At least that's the theory. For now, most of the evidence is circumstantial. (A few researchers think chronic inflammation can in some cases be good for you.) But that hasn't stopped doctors from testing the anti-inflammatory drugs that are already on pharmacy shelves to see if they have any broader benefits. What they've found is encouraging:
This new view of inflammation is changing the way some scientists do medical research. "Virtually our entire R.-and-D. effort is [now] focused on inflammation and cancer," says Dr. Robert Tepper, president of research and development at Millennium Pharmaceu-ticals in Cambridge, Mass. In medical schools across the U.S., cardiologists, rheumatologists, oncologists, allergists and neurologists are all suddenly talking to one another—and they're discovering that they're looking at the same thing. The speed with which researchers are jumping on the inflammation bandwagon is breathtaking. Just a few years ago, "nobody was interested in this stuff," says Dr. Paul Ridker, a cardiologist at Brigham and Women's Hospital who has done some of the groundbreaking work in the area. "Now the whole field of inflammation research is about to explode."

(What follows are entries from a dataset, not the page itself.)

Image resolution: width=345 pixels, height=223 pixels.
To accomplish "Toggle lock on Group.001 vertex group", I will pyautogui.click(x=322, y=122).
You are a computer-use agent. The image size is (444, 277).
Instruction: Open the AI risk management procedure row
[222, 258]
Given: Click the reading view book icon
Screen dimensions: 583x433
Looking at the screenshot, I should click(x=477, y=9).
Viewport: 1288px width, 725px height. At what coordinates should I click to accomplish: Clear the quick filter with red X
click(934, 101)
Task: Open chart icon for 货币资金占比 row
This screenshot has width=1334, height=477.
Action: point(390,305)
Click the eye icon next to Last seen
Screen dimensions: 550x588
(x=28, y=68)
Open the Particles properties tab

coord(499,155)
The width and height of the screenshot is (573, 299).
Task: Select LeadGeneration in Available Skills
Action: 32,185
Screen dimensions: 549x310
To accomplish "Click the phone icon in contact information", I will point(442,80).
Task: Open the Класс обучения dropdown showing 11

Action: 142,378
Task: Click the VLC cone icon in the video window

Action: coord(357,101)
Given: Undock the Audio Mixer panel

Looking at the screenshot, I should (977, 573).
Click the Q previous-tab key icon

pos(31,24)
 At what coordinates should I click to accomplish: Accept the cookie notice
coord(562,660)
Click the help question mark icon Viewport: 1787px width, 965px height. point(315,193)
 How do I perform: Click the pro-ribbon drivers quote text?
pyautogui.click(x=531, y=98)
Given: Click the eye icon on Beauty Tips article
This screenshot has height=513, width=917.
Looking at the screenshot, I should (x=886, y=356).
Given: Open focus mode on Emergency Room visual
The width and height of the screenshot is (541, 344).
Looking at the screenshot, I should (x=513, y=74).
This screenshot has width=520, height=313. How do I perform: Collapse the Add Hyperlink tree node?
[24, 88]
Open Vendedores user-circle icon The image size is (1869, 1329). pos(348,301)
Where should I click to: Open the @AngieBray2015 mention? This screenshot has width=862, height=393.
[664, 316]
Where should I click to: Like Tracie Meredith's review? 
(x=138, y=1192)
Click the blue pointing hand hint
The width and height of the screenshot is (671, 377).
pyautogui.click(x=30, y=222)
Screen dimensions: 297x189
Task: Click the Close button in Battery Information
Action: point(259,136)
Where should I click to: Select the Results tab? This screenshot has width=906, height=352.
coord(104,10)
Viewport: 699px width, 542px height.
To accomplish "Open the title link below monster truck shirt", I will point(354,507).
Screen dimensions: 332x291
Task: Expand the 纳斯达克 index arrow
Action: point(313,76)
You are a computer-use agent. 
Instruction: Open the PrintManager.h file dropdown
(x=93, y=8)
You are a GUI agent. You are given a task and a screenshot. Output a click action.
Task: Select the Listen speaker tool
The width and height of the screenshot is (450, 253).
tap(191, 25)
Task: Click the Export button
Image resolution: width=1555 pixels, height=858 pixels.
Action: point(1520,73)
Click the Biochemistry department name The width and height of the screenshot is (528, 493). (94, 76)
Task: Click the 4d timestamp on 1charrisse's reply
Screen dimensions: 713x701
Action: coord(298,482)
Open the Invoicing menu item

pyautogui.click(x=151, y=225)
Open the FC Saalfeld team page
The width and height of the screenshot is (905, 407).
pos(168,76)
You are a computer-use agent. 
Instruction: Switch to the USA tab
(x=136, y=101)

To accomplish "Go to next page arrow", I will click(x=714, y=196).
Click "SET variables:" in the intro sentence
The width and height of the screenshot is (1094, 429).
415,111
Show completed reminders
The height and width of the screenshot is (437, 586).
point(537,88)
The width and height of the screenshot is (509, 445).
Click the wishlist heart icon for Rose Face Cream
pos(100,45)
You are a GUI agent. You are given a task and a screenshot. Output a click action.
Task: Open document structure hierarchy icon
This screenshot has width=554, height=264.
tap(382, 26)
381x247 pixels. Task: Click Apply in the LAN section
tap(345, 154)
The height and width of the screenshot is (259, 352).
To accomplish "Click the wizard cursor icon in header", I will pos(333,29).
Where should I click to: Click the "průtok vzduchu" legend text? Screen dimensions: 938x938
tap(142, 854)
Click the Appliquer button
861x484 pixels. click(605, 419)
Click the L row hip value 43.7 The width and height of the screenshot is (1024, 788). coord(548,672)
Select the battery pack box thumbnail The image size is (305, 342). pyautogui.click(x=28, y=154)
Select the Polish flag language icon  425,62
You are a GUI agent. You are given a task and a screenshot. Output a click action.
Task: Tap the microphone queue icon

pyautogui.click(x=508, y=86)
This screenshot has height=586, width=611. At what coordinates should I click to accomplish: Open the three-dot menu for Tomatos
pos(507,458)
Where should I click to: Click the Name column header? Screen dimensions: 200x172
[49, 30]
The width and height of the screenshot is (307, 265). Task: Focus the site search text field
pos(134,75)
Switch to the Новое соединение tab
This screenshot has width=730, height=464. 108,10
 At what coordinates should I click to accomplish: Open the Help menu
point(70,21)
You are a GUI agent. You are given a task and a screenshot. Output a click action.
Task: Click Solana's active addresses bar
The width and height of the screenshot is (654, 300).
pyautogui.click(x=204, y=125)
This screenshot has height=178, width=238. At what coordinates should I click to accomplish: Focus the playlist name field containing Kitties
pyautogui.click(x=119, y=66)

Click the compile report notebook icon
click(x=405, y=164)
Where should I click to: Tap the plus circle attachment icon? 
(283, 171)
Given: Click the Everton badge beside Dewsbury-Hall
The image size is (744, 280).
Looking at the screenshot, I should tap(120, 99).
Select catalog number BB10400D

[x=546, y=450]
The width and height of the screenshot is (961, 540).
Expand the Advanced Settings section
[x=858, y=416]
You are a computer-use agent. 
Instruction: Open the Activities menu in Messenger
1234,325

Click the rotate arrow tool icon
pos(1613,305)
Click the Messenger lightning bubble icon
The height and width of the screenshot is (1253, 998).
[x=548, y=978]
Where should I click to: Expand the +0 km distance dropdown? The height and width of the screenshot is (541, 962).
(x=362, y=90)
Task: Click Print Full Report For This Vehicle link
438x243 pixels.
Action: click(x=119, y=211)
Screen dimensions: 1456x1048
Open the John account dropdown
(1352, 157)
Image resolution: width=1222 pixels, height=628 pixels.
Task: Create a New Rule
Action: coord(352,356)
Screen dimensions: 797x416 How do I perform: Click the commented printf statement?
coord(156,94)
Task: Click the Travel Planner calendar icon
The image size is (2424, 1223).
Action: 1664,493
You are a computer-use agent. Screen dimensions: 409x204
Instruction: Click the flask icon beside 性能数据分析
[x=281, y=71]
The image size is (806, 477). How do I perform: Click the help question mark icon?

To understand better what all the excitement is about, it helps to know a little about the basic immunological response, a cascade of events triggered whenever the body is subjected to trauma or injury. As soon as that splinter slices into your finger, for example, specialized sentinel cells prestationed throughout the body alert the immune system to the presence of any bacteria that might have come along for the ride. Some of those cells, called mast cells, release a chemical called histamine that makes nearby capillaries leaky. This allows small amounts of plasma to pour out, slowing down invading bacteria, and prepares the way for other faraway immune defenders to easily enter the fray. Meanwhile, another group of sentinels, called macrophages, begin an immediate counterattack and release more chemicals, called cytokines, which signal for reinforcements. Soon, wave after wave of immune cells flood the site, destroying pathogens and damaged tissue alike—there's no carrying the wounded off the battlefield in this war. (No wonder the ancient Romans likened inflammation to being on fire.)
Doctors call this generalized response to practically any kind of attack innate immunity. Even the bodies of animals as primitive as starfish defend themselves this way. But higher organisms have also developed a more precision-guided defense system that helps direct and intensify the innate response and creates specialized antibodies, custom-made to target specific kinds of bacteria or viruses. This so-called learned immunity is what enables drug companies to develop vaccines against diseases like smallpox and the flu. Working in tandem, the innate and learned immunological defenses fight pitched battles until all the invading germs are annihilated. In a final flurry of activity, a last wave of cytokines is released, the inflammatory process recedes, and healing begins.
Problems begin when, for one reason or another, the inflammatory process persists and becomes chronic; the final effects are varied and depend a lot on where in the body the runaway reaction takes hold. Among the first to recognize the broader implications were heart doctors who noticed that inflammation seems to play a key role in cardiovascular disease.